- **WRITTEN TASK**
Reproduce the listing lines between the one holding "Ask your questions on (141, 475)" and the one holding "Web Design By Blue Vision Music (353, 935)", inclusive, swapping "Performers" for "Artists" and changing nothing else.

** START OF DATA SUPPLIED **

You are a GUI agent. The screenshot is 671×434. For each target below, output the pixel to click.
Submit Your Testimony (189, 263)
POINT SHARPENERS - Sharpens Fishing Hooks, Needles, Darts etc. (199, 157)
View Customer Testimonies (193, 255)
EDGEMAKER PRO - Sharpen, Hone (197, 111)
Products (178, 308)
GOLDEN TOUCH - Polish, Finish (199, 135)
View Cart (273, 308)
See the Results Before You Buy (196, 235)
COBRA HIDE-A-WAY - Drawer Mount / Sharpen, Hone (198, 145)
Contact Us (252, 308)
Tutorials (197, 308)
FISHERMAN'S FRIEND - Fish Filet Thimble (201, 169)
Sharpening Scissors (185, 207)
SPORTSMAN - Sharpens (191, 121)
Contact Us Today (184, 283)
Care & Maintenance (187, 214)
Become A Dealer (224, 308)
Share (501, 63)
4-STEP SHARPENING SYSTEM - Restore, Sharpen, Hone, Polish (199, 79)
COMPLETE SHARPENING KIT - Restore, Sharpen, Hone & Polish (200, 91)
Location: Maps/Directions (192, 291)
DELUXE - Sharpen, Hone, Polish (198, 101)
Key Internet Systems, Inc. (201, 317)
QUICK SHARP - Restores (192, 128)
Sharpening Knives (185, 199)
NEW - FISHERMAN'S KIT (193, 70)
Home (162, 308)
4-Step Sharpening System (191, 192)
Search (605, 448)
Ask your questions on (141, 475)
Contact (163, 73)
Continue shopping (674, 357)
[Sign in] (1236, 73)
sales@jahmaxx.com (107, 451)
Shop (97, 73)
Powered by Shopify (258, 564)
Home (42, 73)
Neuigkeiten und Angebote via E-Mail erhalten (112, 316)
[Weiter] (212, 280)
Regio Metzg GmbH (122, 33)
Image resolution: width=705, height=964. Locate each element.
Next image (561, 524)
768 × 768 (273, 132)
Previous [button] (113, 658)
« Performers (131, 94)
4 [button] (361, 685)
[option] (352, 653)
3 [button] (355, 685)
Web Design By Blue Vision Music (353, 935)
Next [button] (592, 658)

** END OF DATA SUPPLIED **
** START OF DATA SUPPLIED **

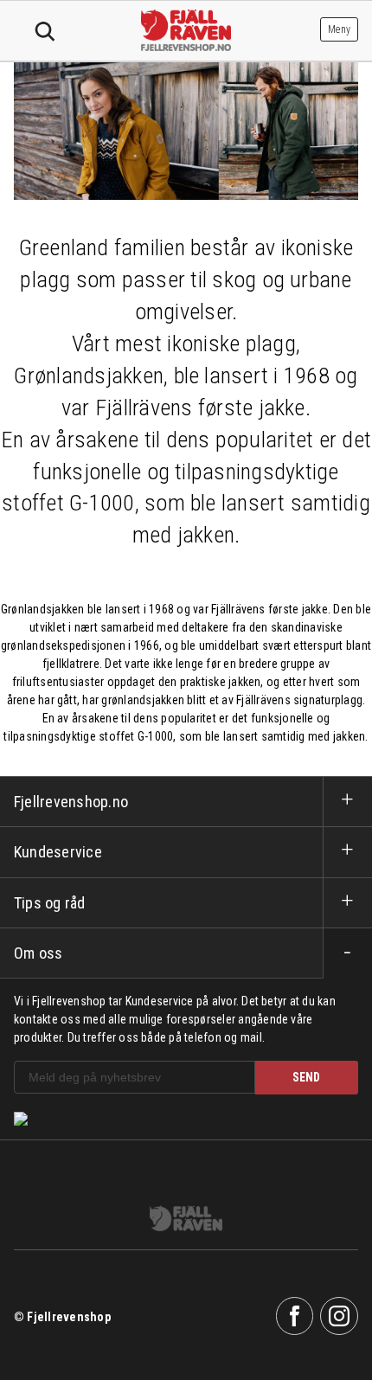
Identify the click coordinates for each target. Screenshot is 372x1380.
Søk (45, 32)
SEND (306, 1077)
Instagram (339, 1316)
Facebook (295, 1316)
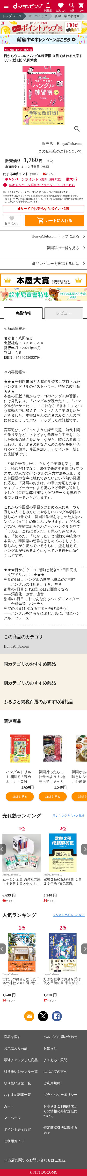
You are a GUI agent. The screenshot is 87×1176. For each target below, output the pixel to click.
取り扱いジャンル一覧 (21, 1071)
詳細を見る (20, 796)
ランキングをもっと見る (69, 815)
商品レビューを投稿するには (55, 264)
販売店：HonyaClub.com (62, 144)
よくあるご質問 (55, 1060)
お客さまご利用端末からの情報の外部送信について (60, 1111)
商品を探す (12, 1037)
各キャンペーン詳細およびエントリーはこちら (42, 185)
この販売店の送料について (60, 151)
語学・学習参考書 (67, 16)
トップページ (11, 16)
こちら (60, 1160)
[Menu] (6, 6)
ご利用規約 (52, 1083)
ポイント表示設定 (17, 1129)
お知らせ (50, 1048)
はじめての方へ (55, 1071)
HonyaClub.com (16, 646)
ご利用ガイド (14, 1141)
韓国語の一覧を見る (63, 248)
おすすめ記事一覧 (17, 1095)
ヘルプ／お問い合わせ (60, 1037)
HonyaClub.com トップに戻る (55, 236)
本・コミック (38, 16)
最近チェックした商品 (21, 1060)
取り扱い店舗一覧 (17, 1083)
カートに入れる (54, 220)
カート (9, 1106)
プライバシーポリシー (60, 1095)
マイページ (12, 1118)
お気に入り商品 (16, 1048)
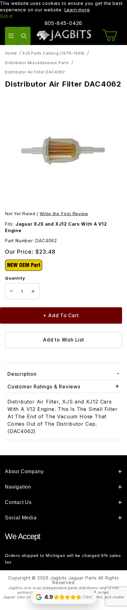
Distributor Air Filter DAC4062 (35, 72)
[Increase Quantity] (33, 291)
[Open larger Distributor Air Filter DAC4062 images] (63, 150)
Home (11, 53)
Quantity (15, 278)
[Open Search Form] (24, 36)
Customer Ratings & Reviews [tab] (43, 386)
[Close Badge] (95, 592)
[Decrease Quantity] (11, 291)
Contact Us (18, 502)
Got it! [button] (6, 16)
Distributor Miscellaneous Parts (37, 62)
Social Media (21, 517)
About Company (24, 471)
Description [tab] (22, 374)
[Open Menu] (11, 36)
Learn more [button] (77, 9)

** END OF DATA SUPPLIED **

- **RESPONSE**
Ask your questions on (141, 475)
Contact (163, 73)
Continue shopping (674, 357)
[Sign in] (1236, 73)
sales@jahmaxx.com (107, 451)
Shop (97, 73)
Powered by Shopify (258, 564)
Home (42, 73)
Neuigkeiten und Angebote via E-Mail erhalten (112, 316)
[Weiter] (212, 280)
Regio Metzg GmbH (122, 33)
Image resolution: width=705, height=964. Locate each element.
Next image (561, 524)
768 × 768 (273, 132)
Previous [button] (113, 658)
« Artists (131, 94)
4 [button] (361, 685)
[option] (352, 653)
3 [button] (355, 685)
Web Design By Blue Vision Music (353, 935)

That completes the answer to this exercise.